WHAT YOU ARE ASKED TO DO:
Pick every line out of the entries below that has the string "height", and copy it.

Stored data

—————

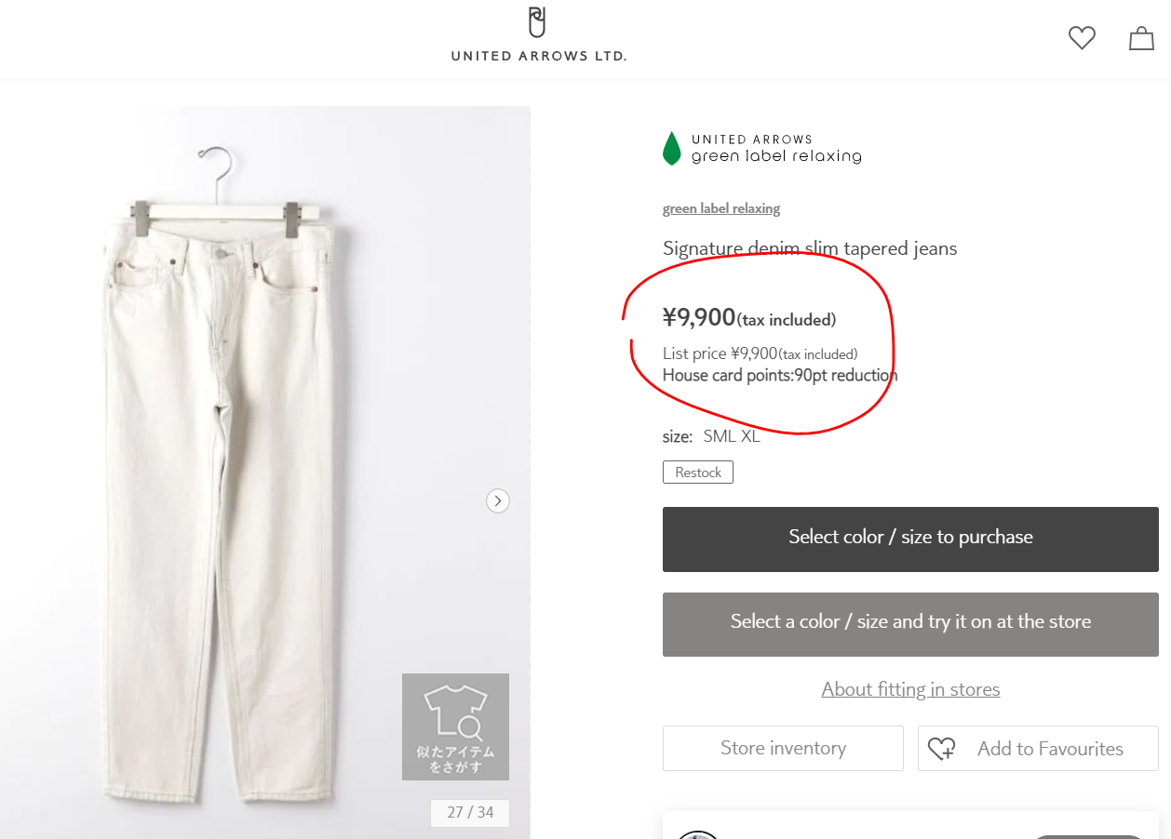Click the Signature denim slim tapered jeans title

(x=810, y=248)
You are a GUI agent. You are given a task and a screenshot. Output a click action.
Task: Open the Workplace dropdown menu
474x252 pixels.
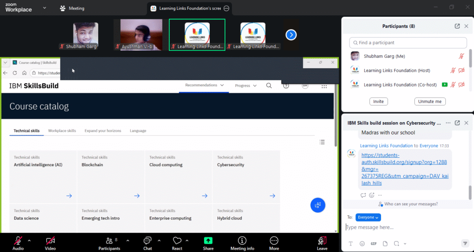coord(44,8)
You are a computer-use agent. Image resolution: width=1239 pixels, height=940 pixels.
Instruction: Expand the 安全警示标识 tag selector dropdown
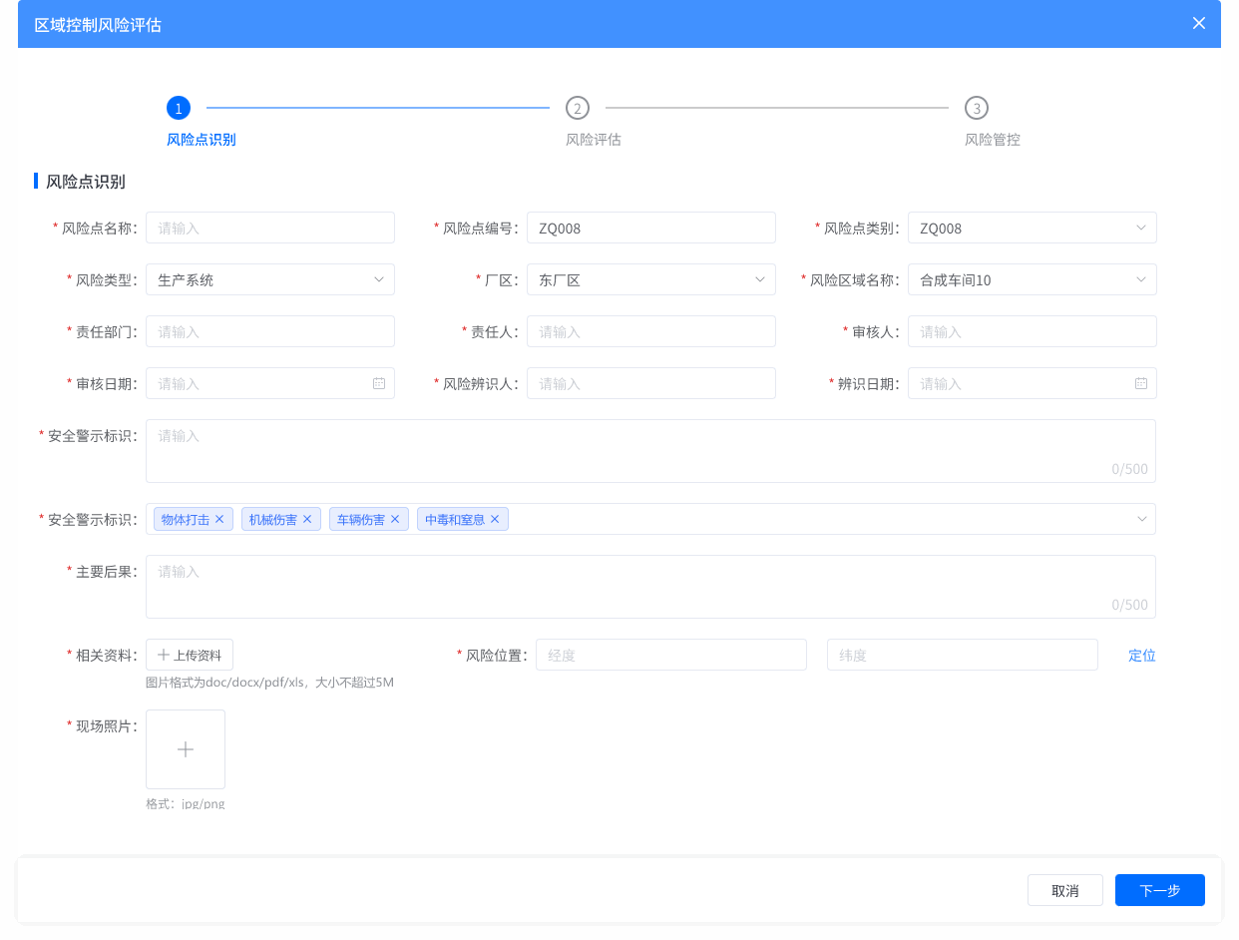[1140, 518]
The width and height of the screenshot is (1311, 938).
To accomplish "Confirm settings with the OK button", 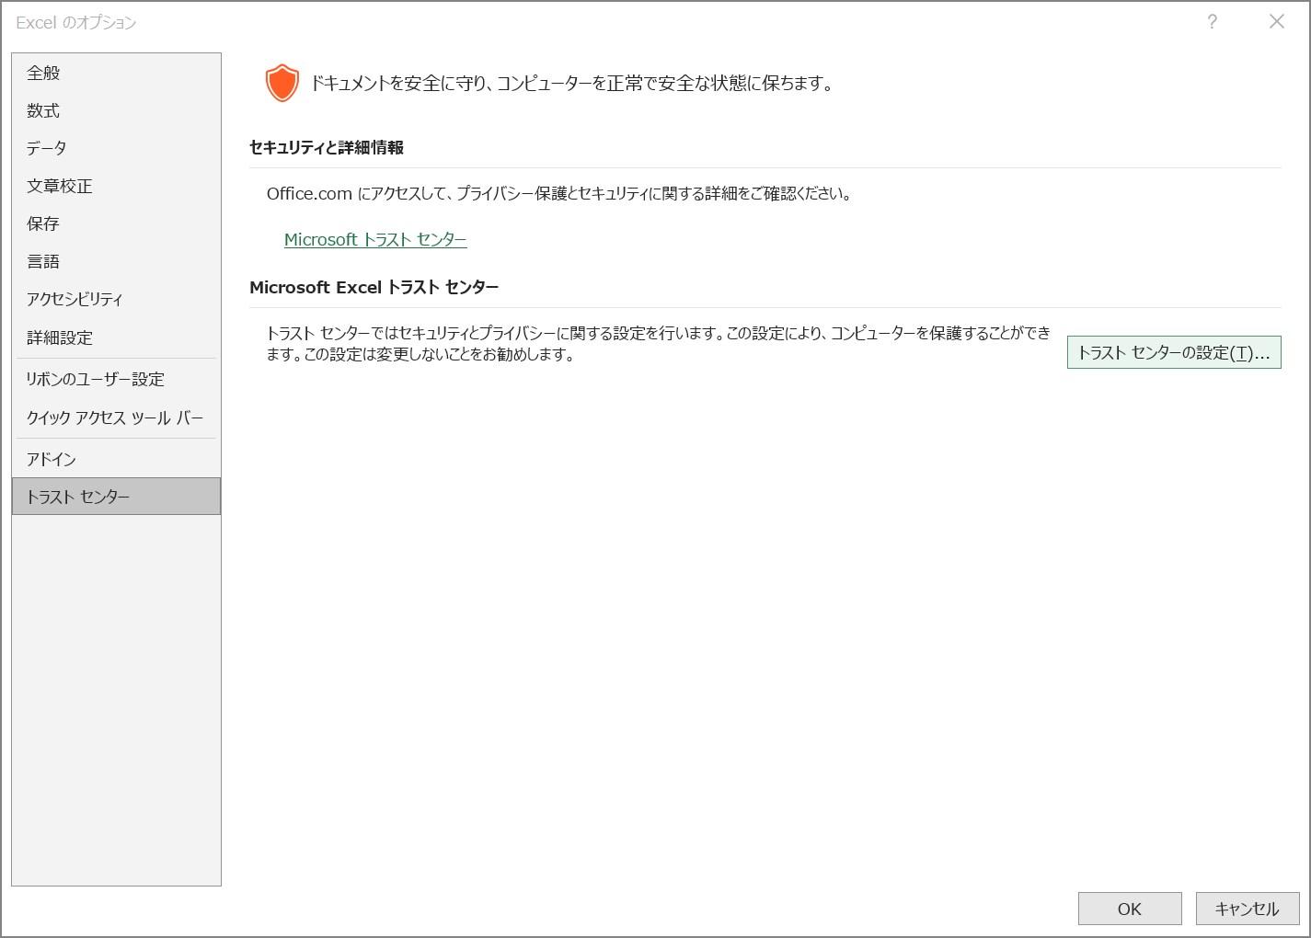I will click(1129, 909).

—————

TASK SOLUTION:
You are a computer-use agent. Image resolution: width=1239 pixels, height=940 pixels.
The width and height of the screenshot is (1311, 938).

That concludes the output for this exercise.